Im Fall der beiden Kinder, die an Silvester von Dänemark nach Deutschland gebracht worden waren und aufgrund einer Eilanordnung vom 5. Januar 2024 in die Obhut des Vaters zurückgelangt sind, hat der zuständige Familiensenat des Hanseatischen Oberlandesgerichts mit Beschluss vom 19. Februar 2024 eine Beschwerdeentscheidung im sog. Hauptsacheverfahren zur Regelung der elterlichen Sorge getroffen. In dem Verfahren hatten die Eltern seit Oktober 2021 mit wechselseitigen Anträgen über das Sorgerecht für ihre beiden Kinder gestritten. Nach dem heute bekannt gegebenen Beschluss fehlt es den deutschen Gerichten wegen des inzwischen verfestigten Lebensmittelpunktes der Kinder in Dänemark inzwischen an der internationalen Zuständigkeit für Entscheidungen über das Sorgerecht. Das Oberlandesgericht hat damit eine entsprechende erstinstanzliche Entscheidung des Familiengerichts bestätigt, gegen welche die Mutter Beschwerde eingelegt hatte. Mit Beschluss vom 17. Oktober 2023 hatte das Familiengericht die Sorgerechtsanträge beider Elternteile als unzulässig zurückgewiesen, weil die internationale Zuständigkeit der deutschen Gerichte im Verlauf des Verfahrens entfallen war.

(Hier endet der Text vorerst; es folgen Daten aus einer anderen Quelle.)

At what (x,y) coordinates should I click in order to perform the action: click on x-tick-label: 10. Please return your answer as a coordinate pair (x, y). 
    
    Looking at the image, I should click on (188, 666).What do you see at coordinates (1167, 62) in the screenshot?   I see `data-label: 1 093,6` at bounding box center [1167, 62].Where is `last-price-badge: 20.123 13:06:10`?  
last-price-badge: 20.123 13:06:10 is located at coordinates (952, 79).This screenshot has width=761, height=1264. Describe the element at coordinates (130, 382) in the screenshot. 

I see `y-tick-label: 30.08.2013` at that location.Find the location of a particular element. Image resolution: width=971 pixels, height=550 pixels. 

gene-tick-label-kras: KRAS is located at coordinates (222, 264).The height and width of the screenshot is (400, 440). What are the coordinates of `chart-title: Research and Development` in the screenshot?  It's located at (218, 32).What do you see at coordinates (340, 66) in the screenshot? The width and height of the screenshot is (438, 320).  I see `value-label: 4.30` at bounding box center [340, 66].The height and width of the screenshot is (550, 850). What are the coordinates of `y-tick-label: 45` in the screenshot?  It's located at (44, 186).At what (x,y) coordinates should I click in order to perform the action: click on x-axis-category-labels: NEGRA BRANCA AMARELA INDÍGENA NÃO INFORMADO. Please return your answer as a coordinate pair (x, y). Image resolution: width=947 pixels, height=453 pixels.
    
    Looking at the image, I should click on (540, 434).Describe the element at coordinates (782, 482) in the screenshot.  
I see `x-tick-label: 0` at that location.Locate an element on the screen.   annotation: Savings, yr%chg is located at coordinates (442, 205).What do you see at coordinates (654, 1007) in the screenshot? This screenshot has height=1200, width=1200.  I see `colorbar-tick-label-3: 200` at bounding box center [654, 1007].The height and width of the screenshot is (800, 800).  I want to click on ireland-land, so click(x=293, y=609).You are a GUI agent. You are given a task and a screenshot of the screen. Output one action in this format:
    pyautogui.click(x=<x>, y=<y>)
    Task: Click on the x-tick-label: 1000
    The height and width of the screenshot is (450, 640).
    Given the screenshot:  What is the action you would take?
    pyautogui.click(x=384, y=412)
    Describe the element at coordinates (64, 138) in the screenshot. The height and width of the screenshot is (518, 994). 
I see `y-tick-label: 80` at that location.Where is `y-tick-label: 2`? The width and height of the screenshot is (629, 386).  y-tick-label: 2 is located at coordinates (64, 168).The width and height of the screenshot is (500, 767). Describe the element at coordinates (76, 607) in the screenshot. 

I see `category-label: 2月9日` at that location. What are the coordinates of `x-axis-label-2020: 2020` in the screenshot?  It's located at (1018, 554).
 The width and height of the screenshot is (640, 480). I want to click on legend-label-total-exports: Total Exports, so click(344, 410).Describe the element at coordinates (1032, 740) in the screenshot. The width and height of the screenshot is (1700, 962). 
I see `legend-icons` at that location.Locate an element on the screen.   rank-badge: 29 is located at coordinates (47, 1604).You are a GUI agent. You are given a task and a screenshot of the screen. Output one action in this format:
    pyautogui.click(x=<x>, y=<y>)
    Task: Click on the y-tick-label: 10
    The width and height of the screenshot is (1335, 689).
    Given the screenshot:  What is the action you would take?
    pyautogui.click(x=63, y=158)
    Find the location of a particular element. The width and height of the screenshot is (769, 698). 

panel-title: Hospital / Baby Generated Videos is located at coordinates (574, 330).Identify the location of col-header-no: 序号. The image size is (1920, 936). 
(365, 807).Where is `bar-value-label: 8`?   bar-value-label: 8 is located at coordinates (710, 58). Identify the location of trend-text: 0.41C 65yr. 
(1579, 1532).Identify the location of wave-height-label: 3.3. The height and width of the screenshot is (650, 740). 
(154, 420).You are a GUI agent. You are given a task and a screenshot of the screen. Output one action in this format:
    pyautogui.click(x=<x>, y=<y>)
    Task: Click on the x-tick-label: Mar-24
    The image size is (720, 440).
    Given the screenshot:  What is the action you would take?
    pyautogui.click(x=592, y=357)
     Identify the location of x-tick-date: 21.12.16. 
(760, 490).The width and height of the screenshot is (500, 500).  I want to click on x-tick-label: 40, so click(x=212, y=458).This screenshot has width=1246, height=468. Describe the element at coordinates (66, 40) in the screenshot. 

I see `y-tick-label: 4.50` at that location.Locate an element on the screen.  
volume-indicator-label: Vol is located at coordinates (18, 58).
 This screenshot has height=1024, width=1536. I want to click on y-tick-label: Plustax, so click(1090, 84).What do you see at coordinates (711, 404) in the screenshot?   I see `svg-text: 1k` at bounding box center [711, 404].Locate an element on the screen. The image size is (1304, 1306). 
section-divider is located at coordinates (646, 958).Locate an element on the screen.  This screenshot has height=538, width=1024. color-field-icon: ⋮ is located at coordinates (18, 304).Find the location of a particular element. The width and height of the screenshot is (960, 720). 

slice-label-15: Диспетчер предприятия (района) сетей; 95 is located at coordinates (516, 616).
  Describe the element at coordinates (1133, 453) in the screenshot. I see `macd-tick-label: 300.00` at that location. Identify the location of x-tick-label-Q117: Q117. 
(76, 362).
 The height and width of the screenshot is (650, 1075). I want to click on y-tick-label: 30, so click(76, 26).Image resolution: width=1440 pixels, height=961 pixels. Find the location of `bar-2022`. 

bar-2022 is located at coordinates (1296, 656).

Die internationale Zuständigkeit für die Regelung der elterlichen Sorge richtet sich nach dem Haager Übereinkommen vom 19.10.1996 über die Zuständigkeit, das anzuwendende Recht, die Anerkennung, Vollstreckung und Zusammenarbeit bezüglich der elterlichen Verantwortung und Maßnahmen zum Schutz von Kindern (Haager Kinderschutzübereinkommen – KSÜ). Zuständig für sorgerechtliche Entscheidungen, die über Eilanordnungen wie die vom 5. Januar 2024 hinausgehen, sind danach die Behörden des Landes, in dem die Kinder ihren sog. gewöhnlichen Aufenthaltsort haben. Dieser befand sich im vorliegenden Fall ursprünglich in Deutschland und bestand dort auch zunächst noch fort, als die Kinder im August 2021 von einem Besuchswochenende in Dänemark abredewidrig nicht zurückgebracht wurden. Inzwischen haben die Kinder jedoch in Dänemark einen gewöhnlichen Aufenthalt begründet. Dabei handelt es sich um einen rein faktisch geprägten Vorgang, für den es nicht mehr auf die Unrechtmäßigkeit des Obhutswechsels im Jahr 2021 ankommt. Entscheidend ist, dass seitdem alle rechtlichen Schritte in Dänemark mit dem Ziel einer Rückführung der Kinder erfolgslos ausgeschöpft wurden und dass die Kinder sich in ihrem neuen Umfeld eingelebt haben. Das ist hier nach rund 2 ½ Jahren der Fall, in denen die Kinder in der Familie des Vaters gelebt und die Schule – wenngleich mit Einschränkungen, die auch durch die anhaltende Konfliktsituation bedingt sind – besucht haben.
Die Entscheidung des Oberlandesgerichts, gegen die kein Rechtsmittel möglich ist, bedeutet für die Beteiligten, dass sorgerechtliche Fragen nun voraussichtlich durch ein dänisches Gericht geklärt werden müssen. Ob und wann ein dänisches Gericht befasst wird, ist Sache der Beteiligten – eine Verweisung des hiesigen Verfahrens nach Dänemark ist nicht möglich.